BRIEF
For this task, extract exactly the lines of the data below, from the line containing "Task: Click the vertical" through the last one, with pictures left out.

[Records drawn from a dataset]
········

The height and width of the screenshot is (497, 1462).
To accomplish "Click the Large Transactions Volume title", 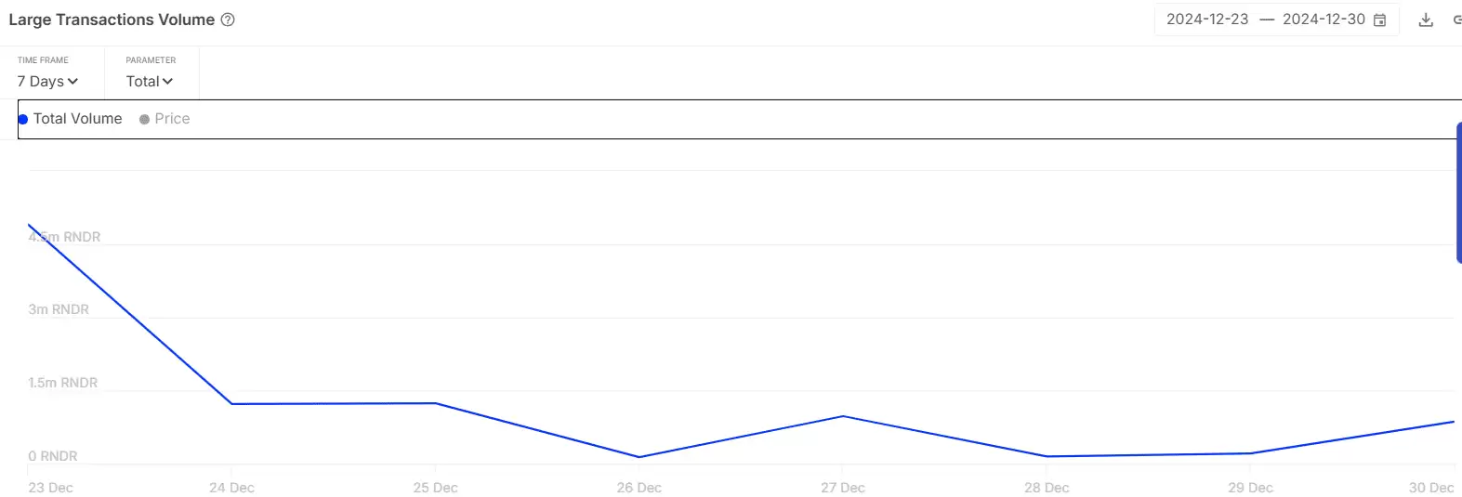I will point(112,20).
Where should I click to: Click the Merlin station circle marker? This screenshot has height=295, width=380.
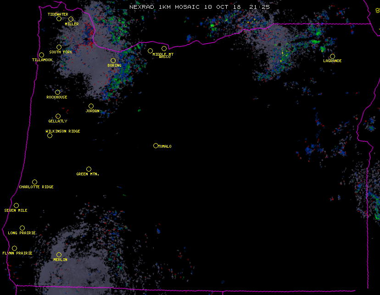(x=59, y=255)
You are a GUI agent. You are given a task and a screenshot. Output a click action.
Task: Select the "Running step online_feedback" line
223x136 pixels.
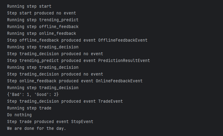click(x=42, y=33)
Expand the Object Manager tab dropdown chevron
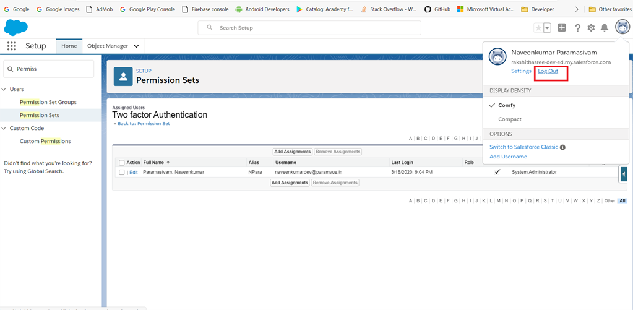 pyautogui.click(x=137, y=46)
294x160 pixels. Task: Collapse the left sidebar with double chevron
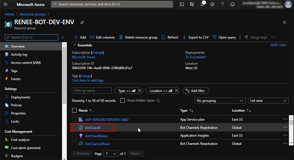63,38
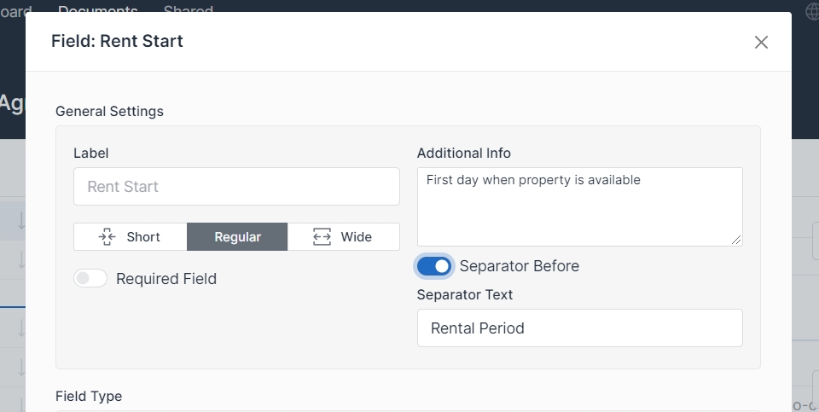
Task: Click the Additional Info textarea resize grip
Action: click(x=736, y=240)
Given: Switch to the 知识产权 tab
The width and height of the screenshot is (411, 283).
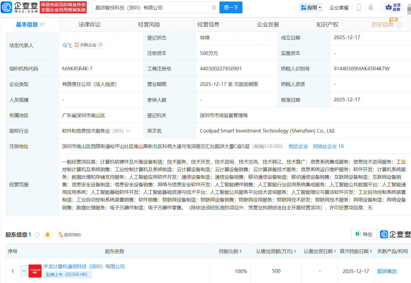Looking at the screenshot, I should pyautogui.click(x=327, y=25).
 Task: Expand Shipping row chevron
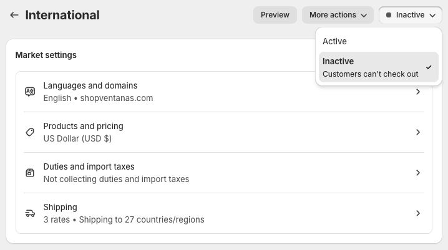pos(418,213)
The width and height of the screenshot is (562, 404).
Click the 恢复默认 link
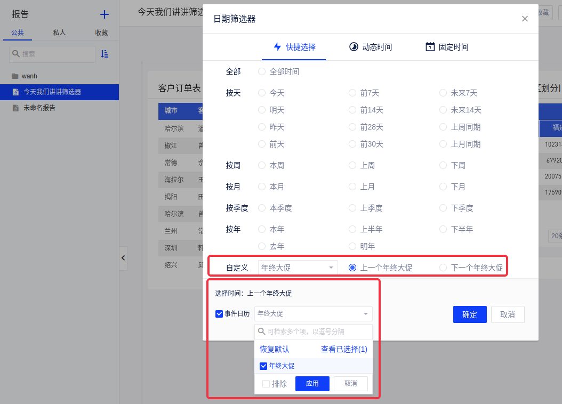(274, 350)
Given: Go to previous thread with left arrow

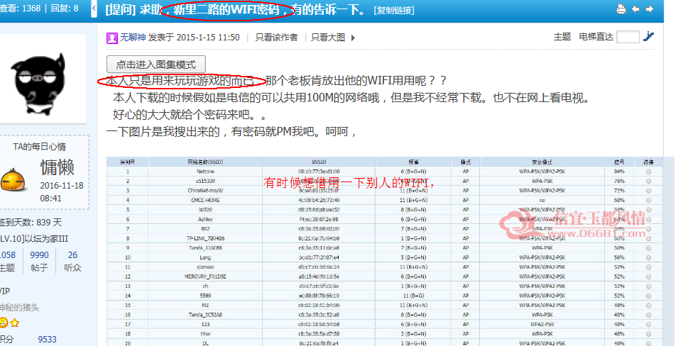Looking at the screenshot, I should tap(635, 9).
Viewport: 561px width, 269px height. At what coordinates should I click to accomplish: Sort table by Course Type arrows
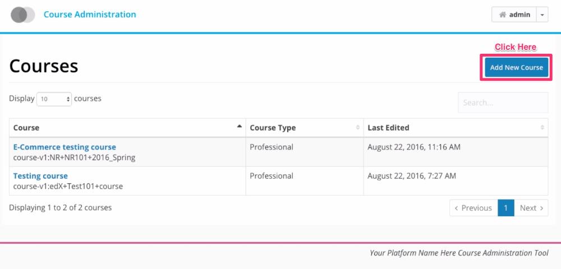pos(357,128)
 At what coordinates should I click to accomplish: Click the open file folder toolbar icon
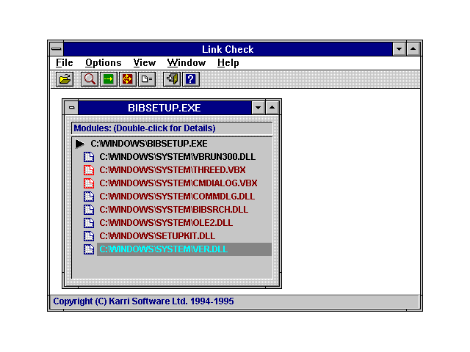[65, 79]
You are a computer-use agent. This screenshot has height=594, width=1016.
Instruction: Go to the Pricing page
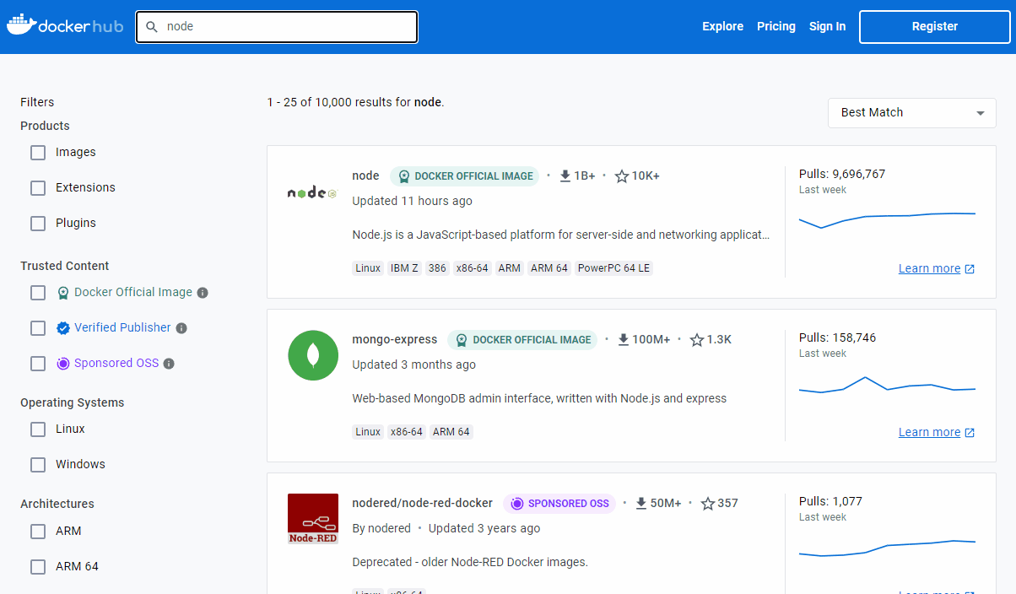(776, 26)
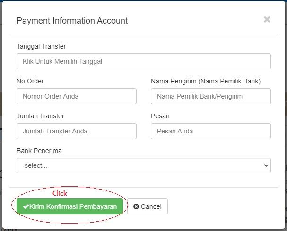Image resolution: width=287 pixels, height=231 pixels.
Task: Click the Payment Information Account title
Action: pos(72,21)
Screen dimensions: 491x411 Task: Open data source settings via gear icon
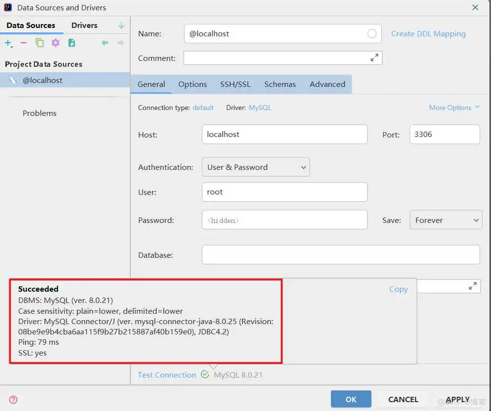[55, 43]
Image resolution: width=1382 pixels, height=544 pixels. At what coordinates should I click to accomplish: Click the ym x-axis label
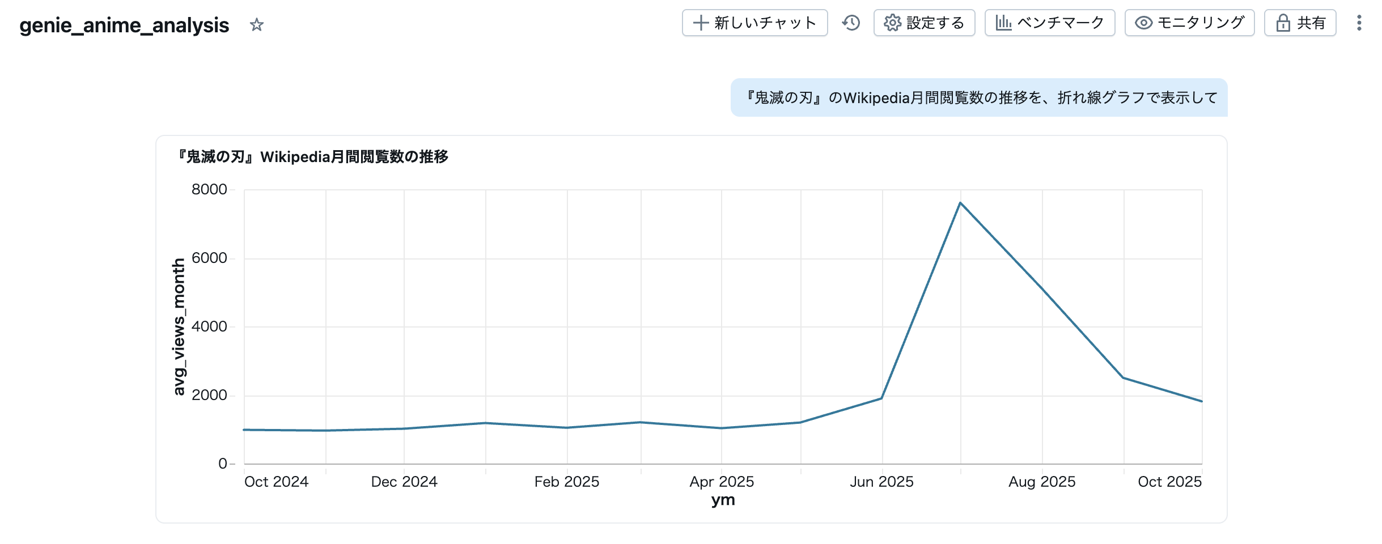[723, 500]
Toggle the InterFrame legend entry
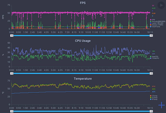This screenshot has width=166, height=113. pos(155,27)
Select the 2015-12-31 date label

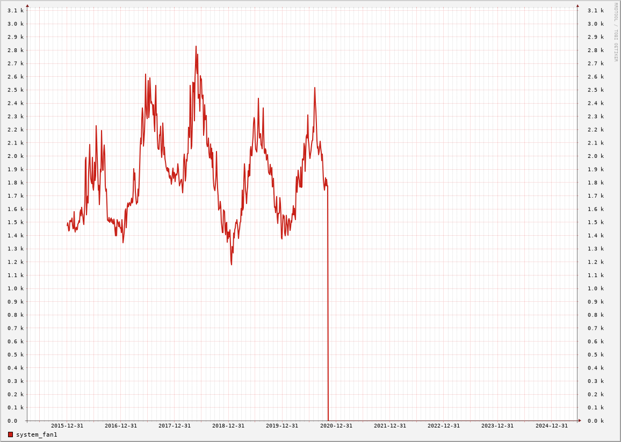coord(67,426)
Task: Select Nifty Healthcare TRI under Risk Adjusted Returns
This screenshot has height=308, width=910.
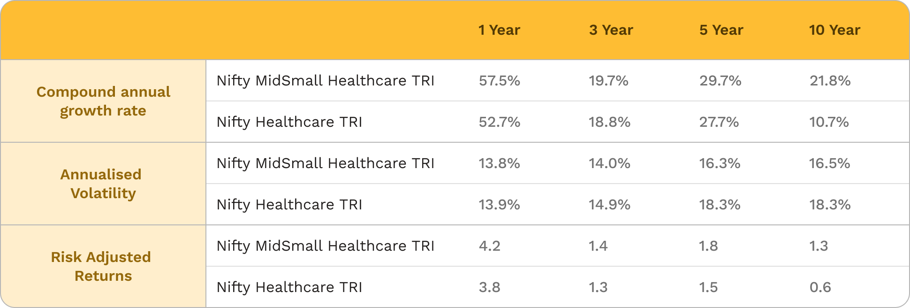Action: pos(289,287)
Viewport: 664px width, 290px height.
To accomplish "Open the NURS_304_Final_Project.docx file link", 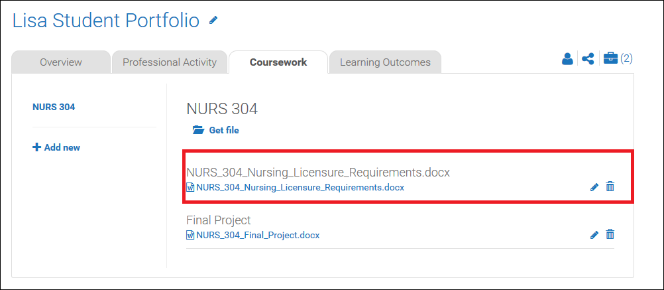I will tap(258, 235).
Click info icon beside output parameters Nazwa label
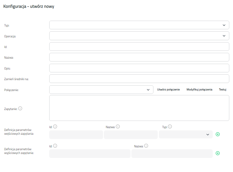The width and height of the screenshot is (233, 172). pos(146,146)
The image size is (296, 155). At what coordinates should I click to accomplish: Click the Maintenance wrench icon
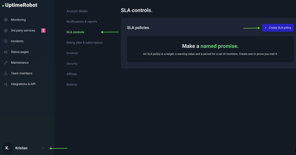[x=6, y=63]
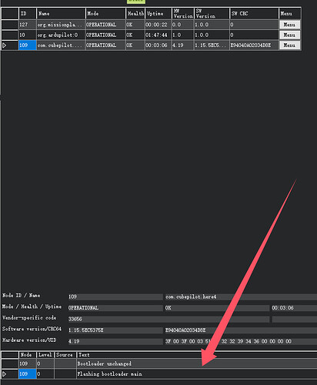317x385 pixels.
Task: Select the org.missionplanner name cell
Action: [61, 25]
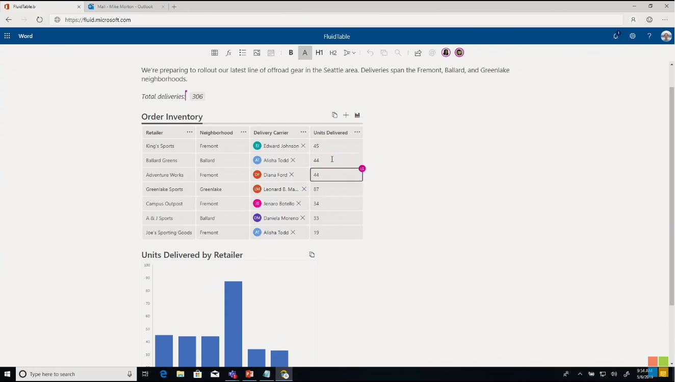Select the Greenlake Sports units cell
Screen dimensions: 675x382
click(x=336, y=189)
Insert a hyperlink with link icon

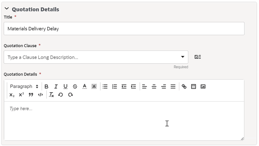184,86
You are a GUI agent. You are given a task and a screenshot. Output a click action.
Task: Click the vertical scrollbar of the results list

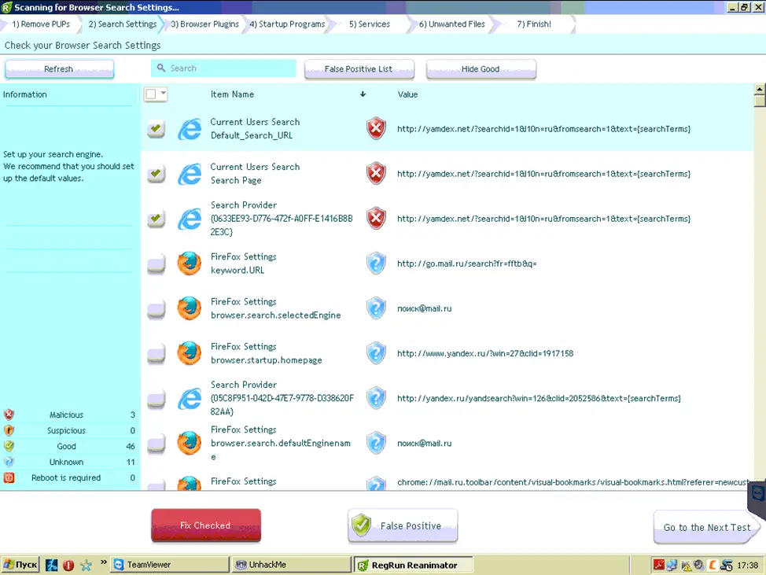(759, 291)

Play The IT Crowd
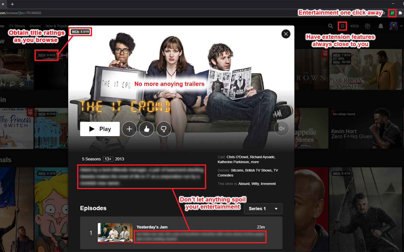pos(100,129)
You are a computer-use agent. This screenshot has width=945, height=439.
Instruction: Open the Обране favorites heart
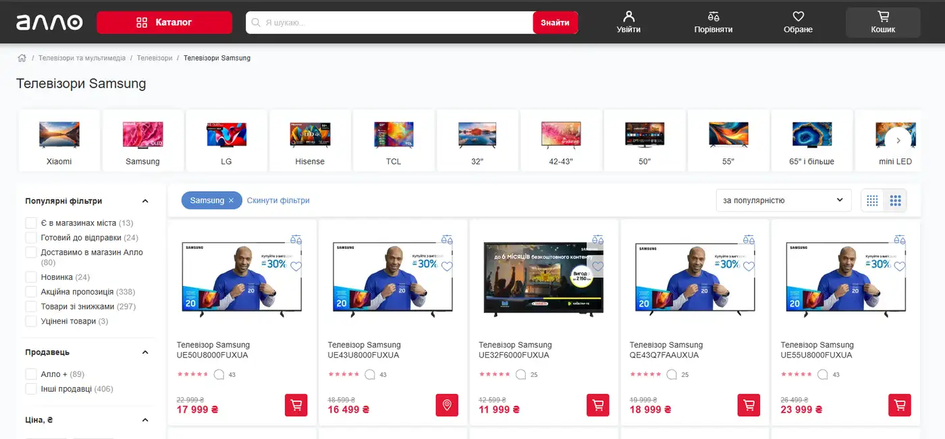(798, 22)
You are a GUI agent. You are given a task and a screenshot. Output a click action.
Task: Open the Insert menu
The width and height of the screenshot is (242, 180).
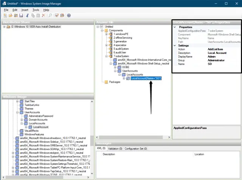point(25,9)
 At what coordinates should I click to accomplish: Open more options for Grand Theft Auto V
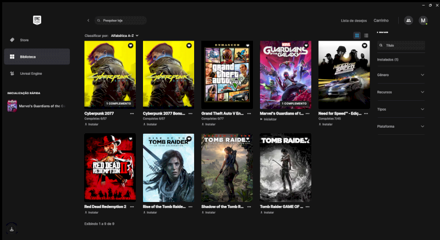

········

RESPONSE FOR THIS EXERCISE
Task: Click the vertical scrollbar of the results list

(759, 291)

Play The IT Crowd
pos(100,129)
You are a computer-use agent. This screenshot has width=945, height=439.
Instruction: Open the Обране favorites heart
(798, 22)
You are a GUI agent. You are given a task and a screenshot. Output a click action.
Task: Open the Insert menu
The width and height of the screenshot is (242, 180).
point(25,9)
 At what coordinates should I click to accomplish: Open more options for Grand Theft Auto V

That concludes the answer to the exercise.